BENIDORM, always a tourist industry leader, has gradually cornered a niche market and is fast becoming a favourite holiday destination for the gay community. Traditionally liberal Benidorm (it boasted a gay bar in the mid-70s when homosexuality was still a punishable offence) is also making a profit from the welcome it affords tourists of all nationalities, creeds and orientation.
According to the Spanish Tourist Institute, Turespaña, members of the LGBT (lesbian, gay, bisexual and transsexual) collective, spend a daily average of 130 euros – 60 per cent more than heterosexual tourists and are mainly well-heeled urban professionals. They are often noticeably younger and the majority of gay tourists heading for Benidorm tend to belong to the 18-35 age group.
Despite lacking official statistics, a spokesman for the regional government’s Tourism department said earlier this week that the Valencian Community had begun to concentrate on LGBT tourism as a “specific product” in 2008. Preferred destinations were Benidorm, Valencia city and to a lesser extent Alicante city, making the Valencian Community the fourth most-popular with this specific market.
Benidorm features on various LGBT websites and two years ago the council produced a guide naming 32 gay bars. “In Benidorm we don’t differentiate or assess the sexual tendencies of our visitors, or their number,” said Tourism councillor Manuel Cabezuelos.
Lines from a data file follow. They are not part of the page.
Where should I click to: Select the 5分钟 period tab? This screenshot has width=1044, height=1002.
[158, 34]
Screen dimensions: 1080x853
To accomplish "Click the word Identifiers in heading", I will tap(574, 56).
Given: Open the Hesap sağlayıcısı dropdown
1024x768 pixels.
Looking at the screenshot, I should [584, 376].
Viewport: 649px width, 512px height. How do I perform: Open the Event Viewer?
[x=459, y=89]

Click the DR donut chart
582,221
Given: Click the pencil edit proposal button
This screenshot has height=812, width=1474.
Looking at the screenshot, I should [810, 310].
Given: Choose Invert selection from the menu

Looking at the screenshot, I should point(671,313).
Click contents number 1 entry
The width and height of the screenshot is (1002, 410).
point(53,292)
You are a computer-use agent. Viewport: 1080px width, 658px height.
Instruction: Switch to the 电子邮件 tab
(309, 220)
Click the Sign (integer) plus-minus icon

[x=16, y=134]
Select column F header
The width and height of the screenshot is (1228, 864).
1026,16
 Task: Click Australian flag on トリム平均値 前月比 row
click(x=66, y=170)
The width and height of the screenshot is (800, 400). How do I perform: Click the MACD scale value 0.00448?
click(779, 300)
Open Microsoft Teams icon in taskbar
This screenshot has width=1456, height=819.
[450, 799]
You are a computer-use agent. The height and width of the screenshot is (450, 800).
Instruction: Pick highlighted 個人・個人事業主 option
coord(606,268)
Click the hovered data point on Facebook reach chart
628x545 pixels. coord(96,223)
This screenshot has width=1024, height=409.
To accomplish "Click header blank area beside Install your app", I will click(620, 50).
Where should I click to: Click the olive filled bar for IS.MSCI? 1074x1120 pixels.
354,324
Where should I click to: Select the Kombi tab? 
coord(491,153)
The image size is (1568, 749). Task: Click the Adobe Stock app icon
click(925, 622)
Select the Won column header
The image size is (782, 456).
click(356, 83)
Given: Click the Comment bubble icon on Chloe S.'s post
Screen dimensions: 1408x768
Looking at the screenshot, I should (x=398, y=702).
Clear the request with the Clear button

On the recent International Gay Pride Day, however, the rainbow flag flew from the town hall balcony, as it did in Elche which is the only other town in the Valencia region that has been officially declared “Gay-Friendly”.
Antoni Mayor, president of Benidorm’s Hosbec hoteliers association said that most gay bars had clustered “almost spontaneously” in the Old Town and supported Turespaña’s view that the spending power of LGBT visitors was “significantly higher” than the majority of other local tourists.
Nevertheless, not all LGBT initiatives have been unqualified successes and last summer the Valencian Community’s first gay festival entitled “We are queers” had to cancel events. Benidorm council, then run by the conservative Partido Popular, barred the organisers from using the central Mal Pas beach between the Levante and Poniente beaches although plans are now forging ahead for a 2011 edition. The crisis-hit Benidorm budget also prevented the town hall’s presence at “Pink Corner”, the section targeting homosexual tourists at the International Tourism trade fair held in Barcelona last April. Spending restrictions have also forced the council to back out of organising Mediterranean Pride this coming September.